### [LIST OF TASKS]
A – From the financial notes excerpt, transcribe the passage starting at "At March 31, 1997, the" and ending at "since that date.".
B – Summarize the financial notes excerpt in three sentences.

### [EXCERPT TO READ]
At March 31, 1997, the Company had outstanding bank letters of credit in the
approximate amount of $6.9 million issued principally in connection with various
foreign construction contracts of the discontinued construction segment for
which there is contingent liability  to the issuing banks in the event payment
is demanded by the holder.

See Note 8 to the Consolidated Financial Statements included in the Company's
Transition Report on Form 10-K for the ten months ended December 31, 1996 for
other commitments and contingencies of the Company which have not changed
significantly since that date.


NOTE 7  Income taxes paid during the three months ended March 31, 1997 and 1996
were $3.0 million and $6.1 million.  Interest paid during the three months ended
March 31, 1997 and 1996 was $0.4 million and $0.8 million.


NOTE 8  Net income per common share for the three months ended March 31, 1997
and 1996 is based on the weighted average number of common and common equivalent
shares (stock options) outstanding in each period and is computed in accordance
with APB Opinion No. 15.

### [GIVEN INFORMATION]
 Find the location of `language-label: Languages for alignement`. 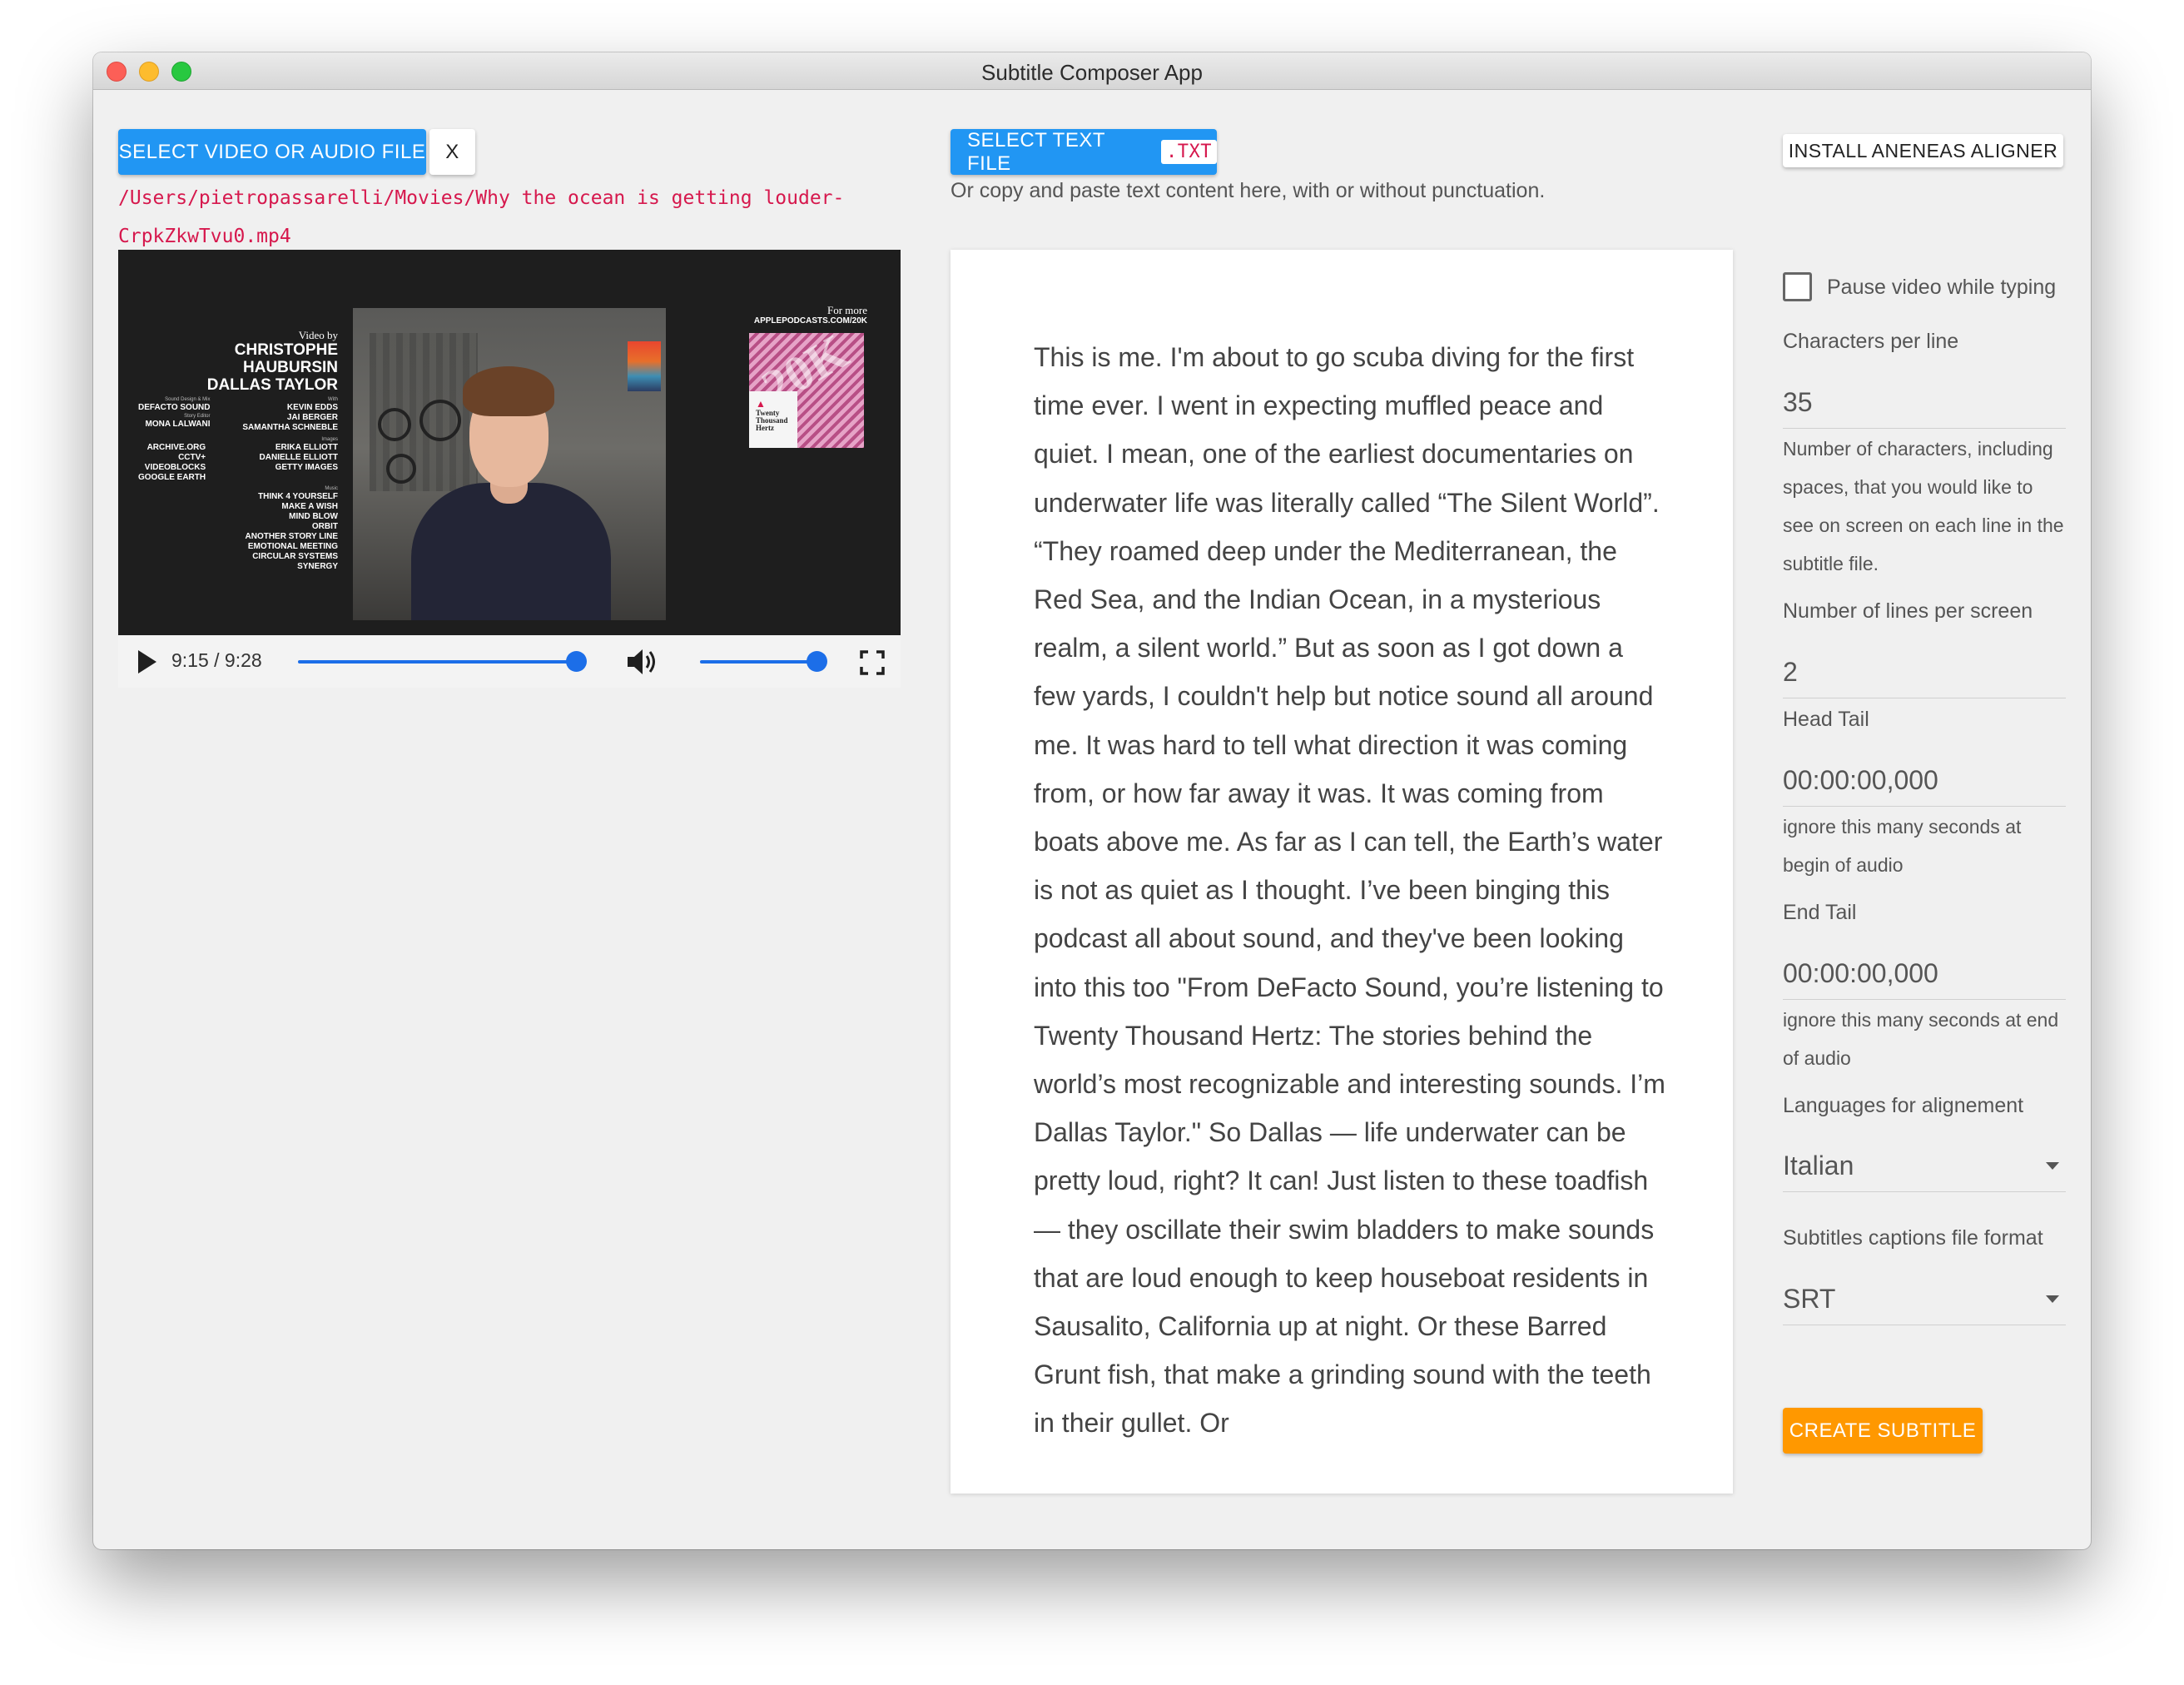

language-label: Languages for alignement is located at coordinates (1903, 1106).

--

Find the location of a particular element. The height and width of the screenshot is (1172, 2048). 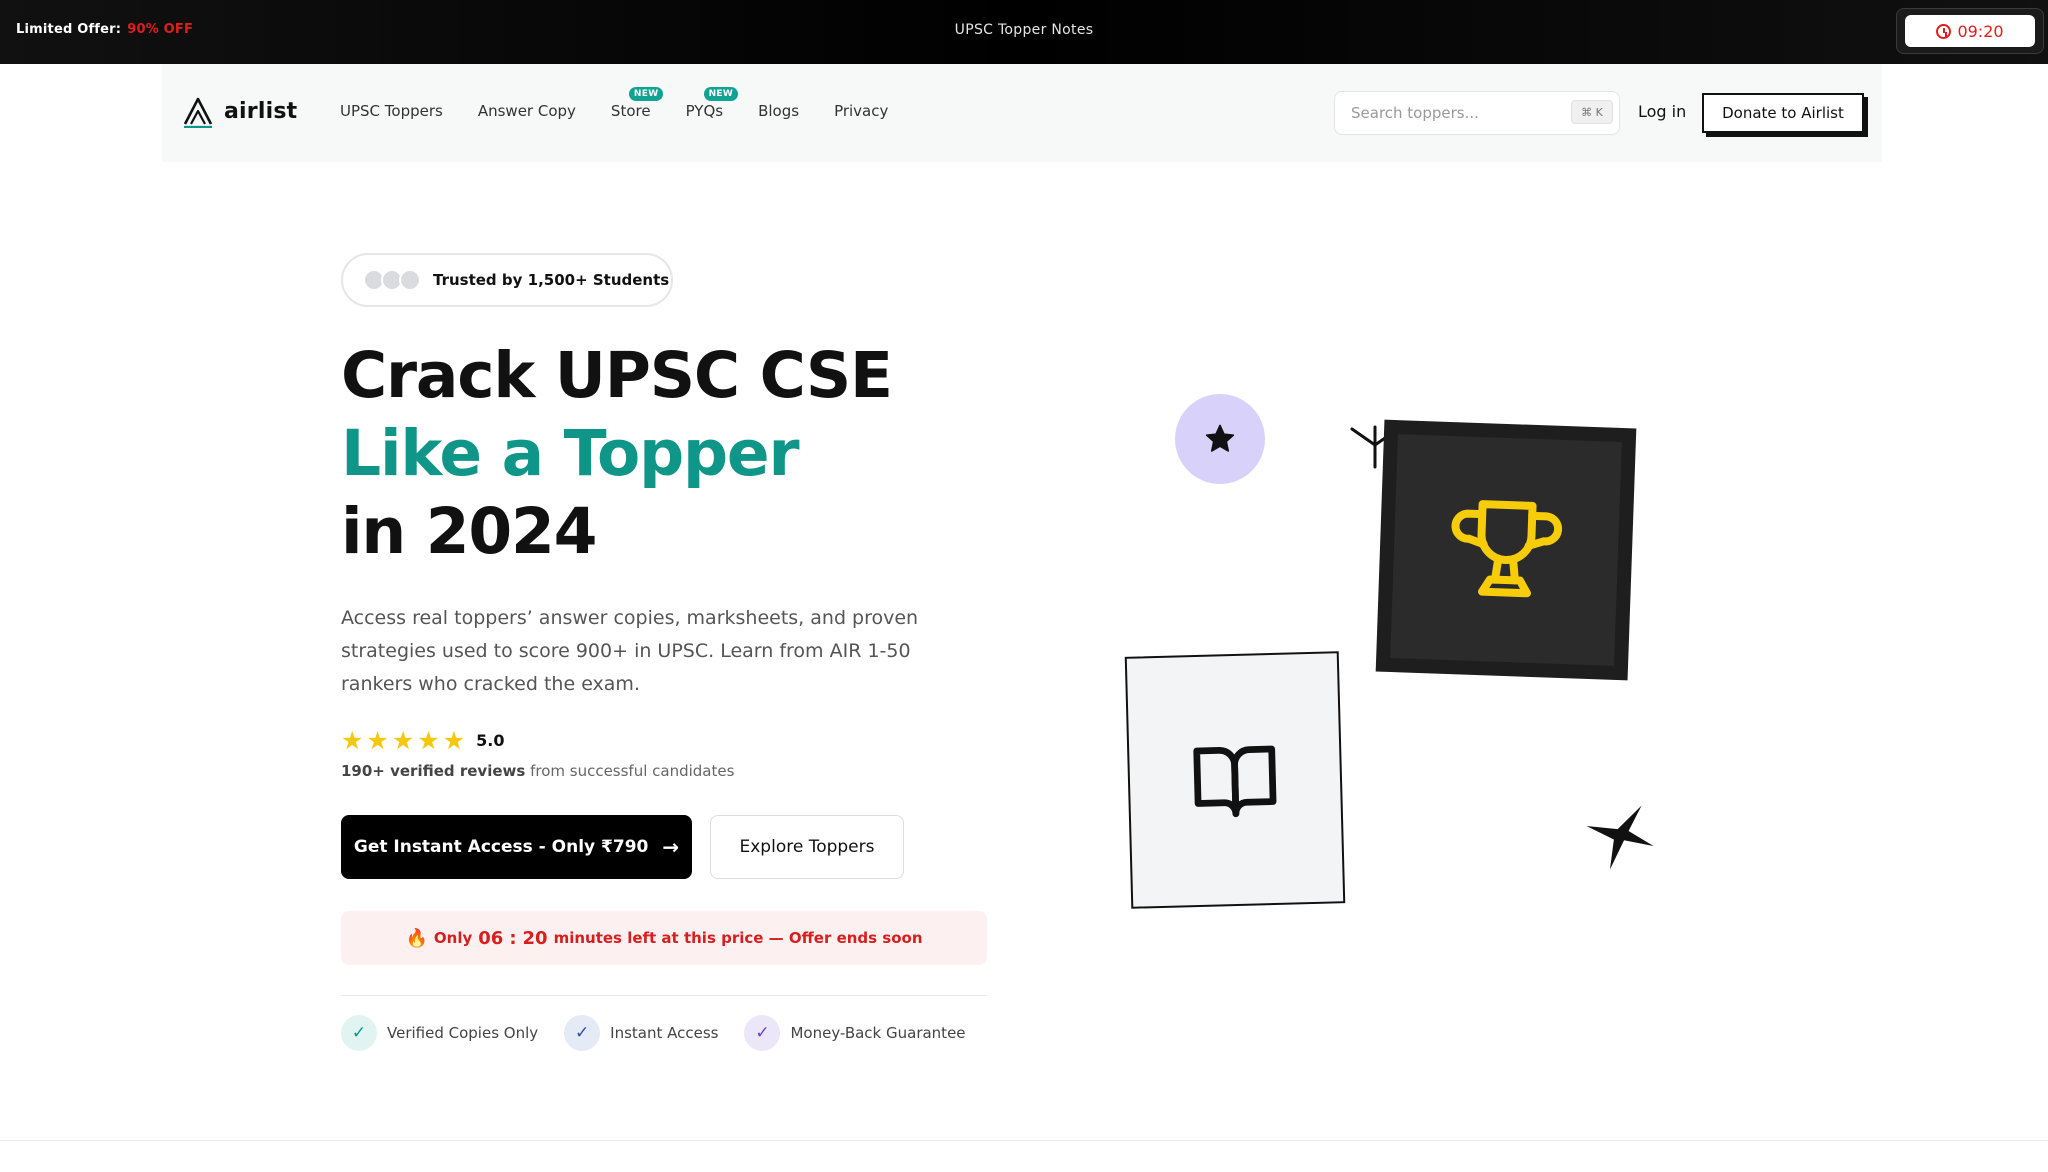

### [RESPONSES FOR EACH TASK]
A –
At March 31, 1997, the Company had outstanding bank letters of credit in the
approximate amount of $6.9 million issued principally in connection with various
foreign construction contracts of the discontinued construction segment for
which there is contingent liability  to the issuing banks in the event payment
is demanded by the holder.

See Note 8 to the Consolidated Financial Statements included in the Company's
Transition Report on Form 10-K for the ten months ended December 31, 1996 for
other commitments and contingencies of the Company which have not changed
significantly since that date.

B – At March 31, 1997, the Company had about $6.9 million in outstanding bank letters of credit. These were issued mainly for foreign construction contracts of its discontinued construction segment and carry contingent liability to the issuing banks if the holder demands payment. For the three months ended March 31, 1997 and 1996, income taxes paid were $3.0 million and $6.1 million and interest paid was $0.4 million and $0.8 million, while net income per common share is based on the weighted average number of common and common equivalent shares and is computed under APB Opinion No. 15.